Task to complete:
Below are some entries. Output each one exactly as it appears.

----- Data for this exercise -----

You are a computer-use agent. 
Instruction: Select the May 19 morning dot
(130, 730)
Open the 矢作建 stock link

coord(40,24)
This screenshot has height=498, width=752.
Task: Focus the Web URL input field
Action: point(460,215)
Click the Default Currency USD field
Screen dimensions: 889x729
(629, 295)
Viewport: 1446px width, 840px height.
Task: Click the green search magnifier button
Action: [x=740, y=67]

-----

Answer to the problem:
You are a computer-use agent. 
Instruction: Select the May 19 morning dot
(130, 730)
Open the 矢作建 stock link

coord(40,24)
This screenshot has height=498, width=752.
Task: Focus the Web URL input field
Action: point(460,215)
Click the Default Currency USD field
Screen dimensions: 889x729
(629, 295)
Viewport: 1446px width, 840px height.
Task: Click the green search magnifier button
Action: [x=740, y=67]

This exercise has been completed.